Os setores artístico, intelectual, acadêmico e de comunicação, entre outros, tiveram importante papel na oposição ao regime autoritário pós-64. Assim, com justiça, são sempre lembrados o teatro, o cinema, a música, a literatura, as artes plásticas, a universidade, a SBPC, a OAB, a ABI, os jornais alternativos e alguns da grande imprensa, que assumiram posições de denúncia da ditadura e sofreram as conseqüências dessa atitude – pressões, prisões, censura, intimidações etc.
Todavia, há um ramo ligado a estas áreas que também desempenhou papel de relevo e quase sempre é esquecido: trata-se do ramo da edição de livros. Desenvolveu-se, a partir de meados da década de 1970, um segmento que podemos chamar de livros de oposição ao regime: livros de denúncias contra o governo, obras de parlamentares de oposição, depoimentos de exilados e ex-presos políticos, livros-reportagem, memórias, romances políticos, clássicos do pensamento socialista. Eram livros que tratavam de temas que punham em questão a ideologia, os objetivos e os procedimentos do regime de 1964. Este segmento ganhou maior impulso a partir de 1977-78, com o retorno à cena pública do movimento estudantil e do movimento sindical, e com a campanha da anistia.

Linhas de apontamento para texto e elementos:

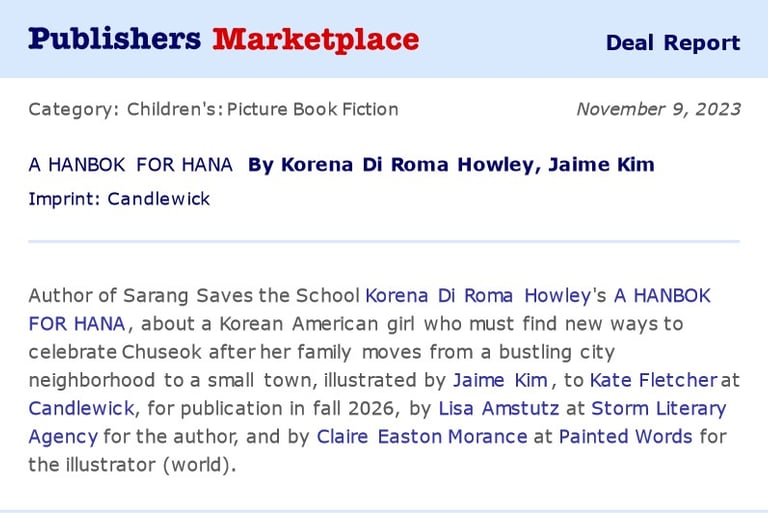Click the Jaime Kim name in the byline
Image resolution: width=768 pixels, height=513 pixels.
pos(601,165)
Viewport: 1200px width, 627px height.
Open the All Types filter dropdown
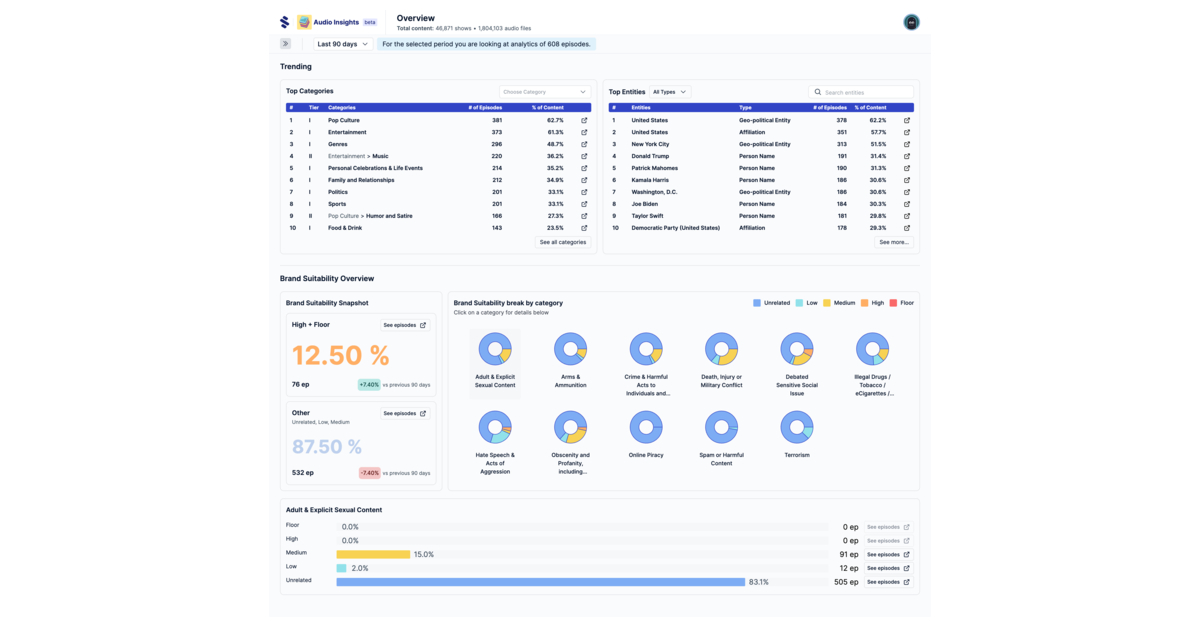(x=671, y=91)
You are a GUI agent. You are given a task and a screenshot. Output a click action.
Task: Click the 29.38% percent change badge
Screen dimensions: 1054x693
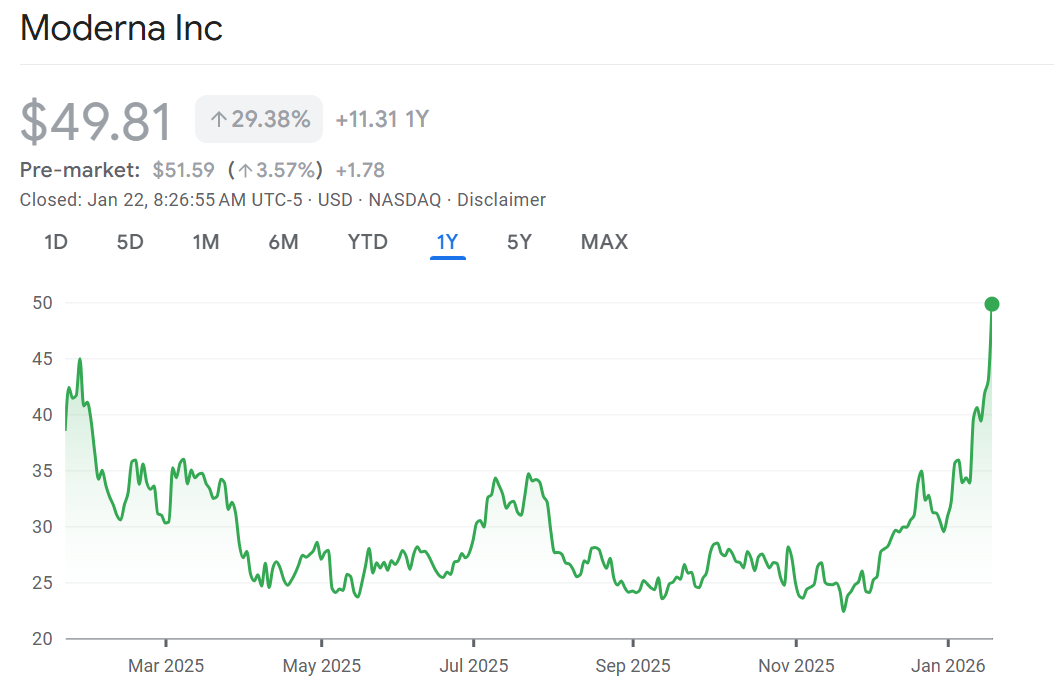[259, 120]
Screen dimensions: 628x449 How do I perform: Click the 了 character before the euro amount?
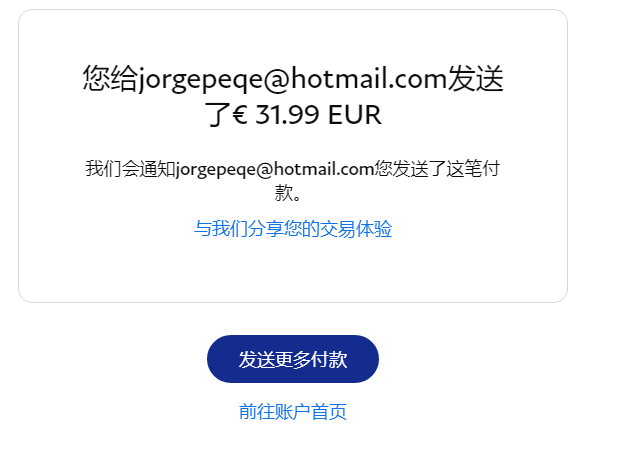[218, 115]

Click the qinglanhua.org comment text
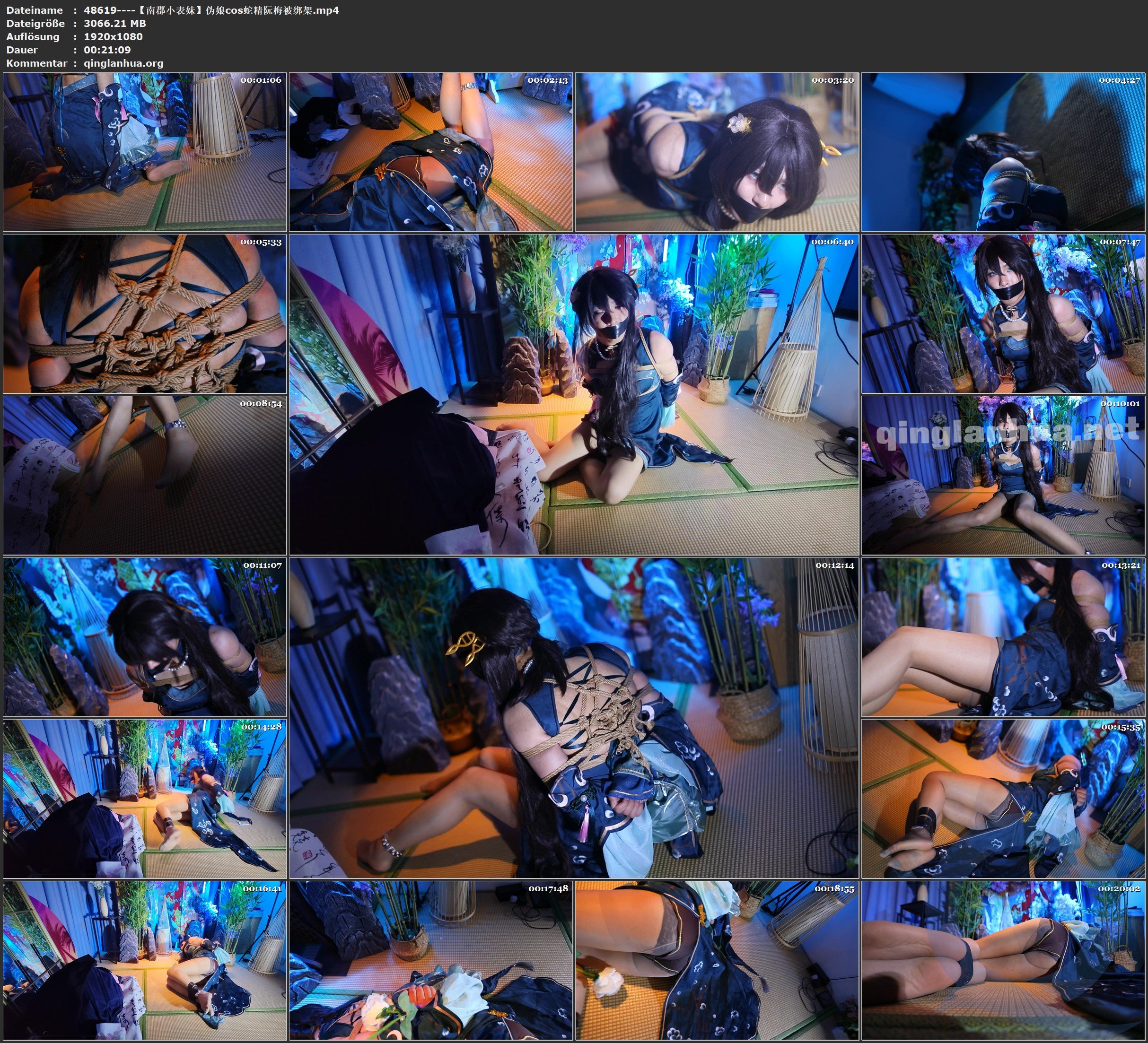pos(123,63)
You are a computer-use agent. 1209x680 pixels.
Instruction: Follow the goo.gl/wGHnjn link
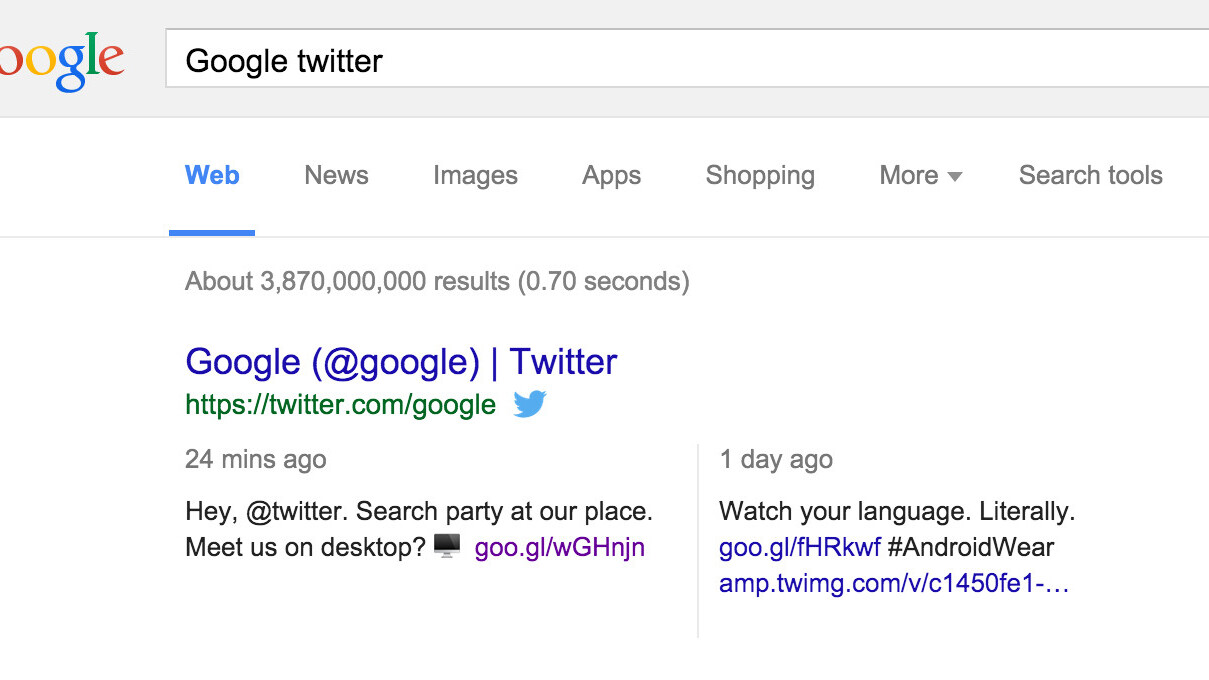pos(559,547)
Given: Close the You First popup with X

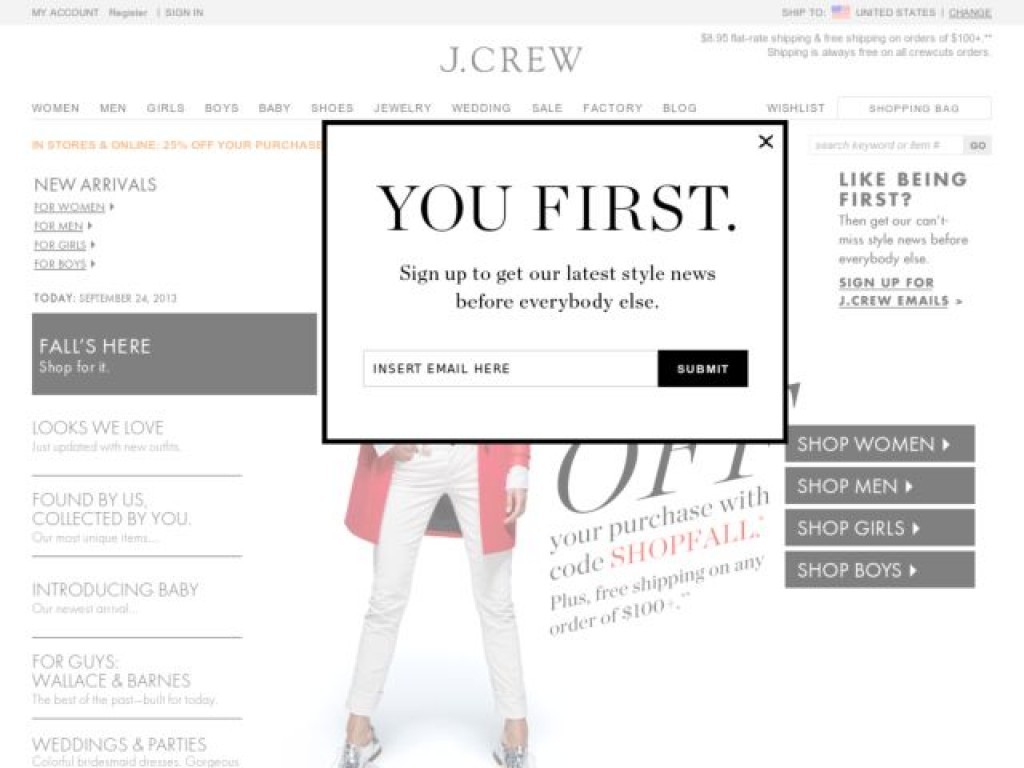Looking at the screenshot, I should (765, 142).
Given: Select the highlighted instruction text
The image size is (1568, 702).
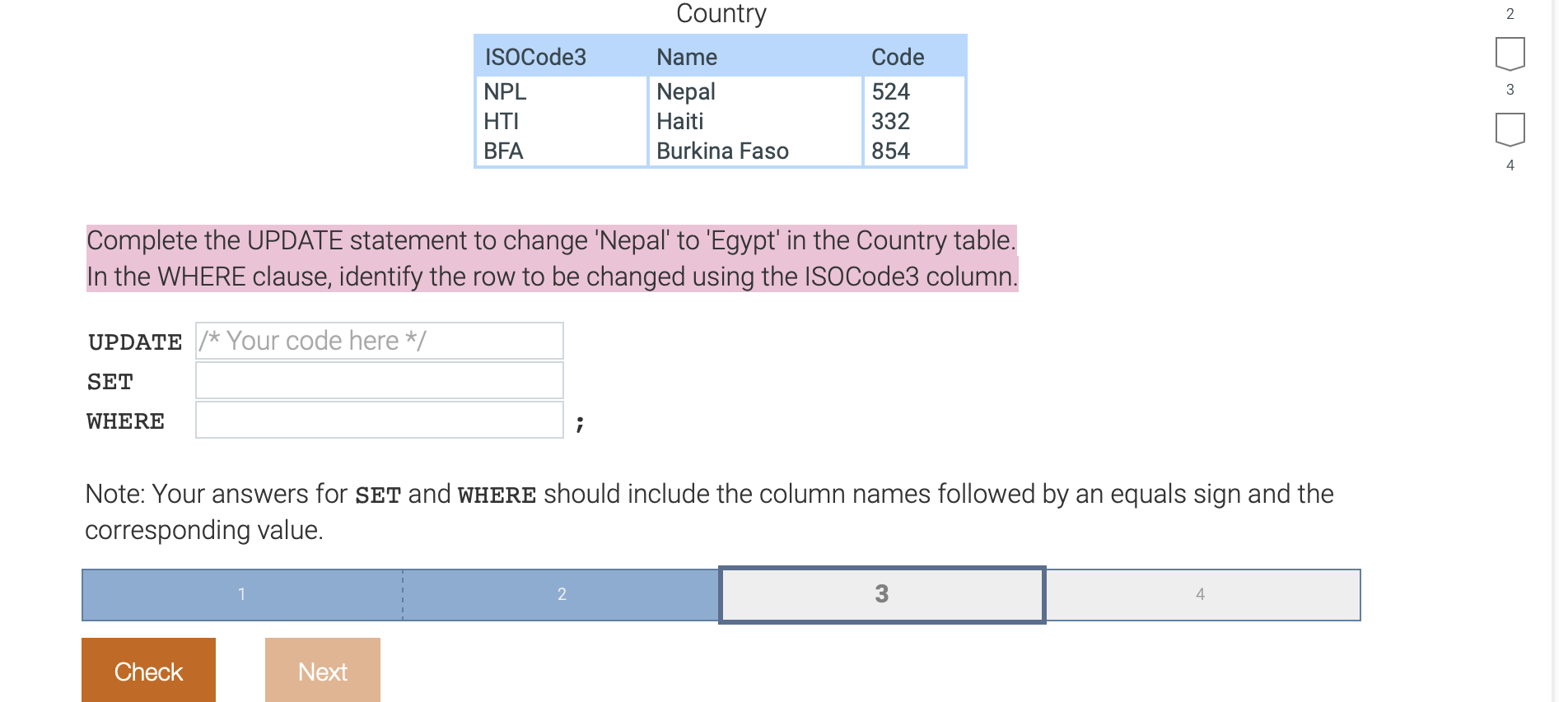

Instrução 1: Você pode transcrever na íntegra, sem nenhuma alteração, o texto sobre os livros de oposição ao regime de 1964?
Instrução 2: Você pode extrair das linhas, sem alterar nada, o trecho que vai da linha que contém "Given: Select the" até o fim das linhas, com as duas pontas incluídas e sem as imagens?
O texto e as linhas não têm relação entre si.

Resposta final 1:
Os setores artístico, intelectual, acadêmico e de comunicação, entre outros, tiveram importante papel na oposição ao regime autoritário pós-64. Assim, com justiça, são sempre lembrados o teatro, o cinema, a música, a literatura, as artes plásticas, a universidade, a SBPC, a OAB, a ABI, os jornais alternativos e alguns da grande imprensa, que assumiram posições de denúncia da ditadura e sofreram as conseqüências dessa atitude – pressões, prisões, censura, intimidações etc.
Todavia, há um ramo ligado a estas áreas que também desempenhou papel de relevo e quase sempre é esquecido: trata-se do ramo da edição de livros. Desenvolveu-se, a partir de meados da década de 1970, um segmento que podemos chamar de livros de oposição ao regime: livros de denúncias contra o governo, obras de parlamentares de oposição, depoimentos de exilados e ex-presos políticos, livros-reportagem, memórias, romances políticos, clássicos do pensamento socialista. Eram livros que tratavam de temas que punham em questão a ideologia, os objetivos e os procedimentos do regime de 1964. Este segmento ganhou maior impulso a partir de 1977-78, com o retorno à cena pública do movimento estudantil e do movimento sindical, e com a campanha da anistia.

Resposta final 2:
Given: Select the highlighted instruction text
The image size is (1568, 702).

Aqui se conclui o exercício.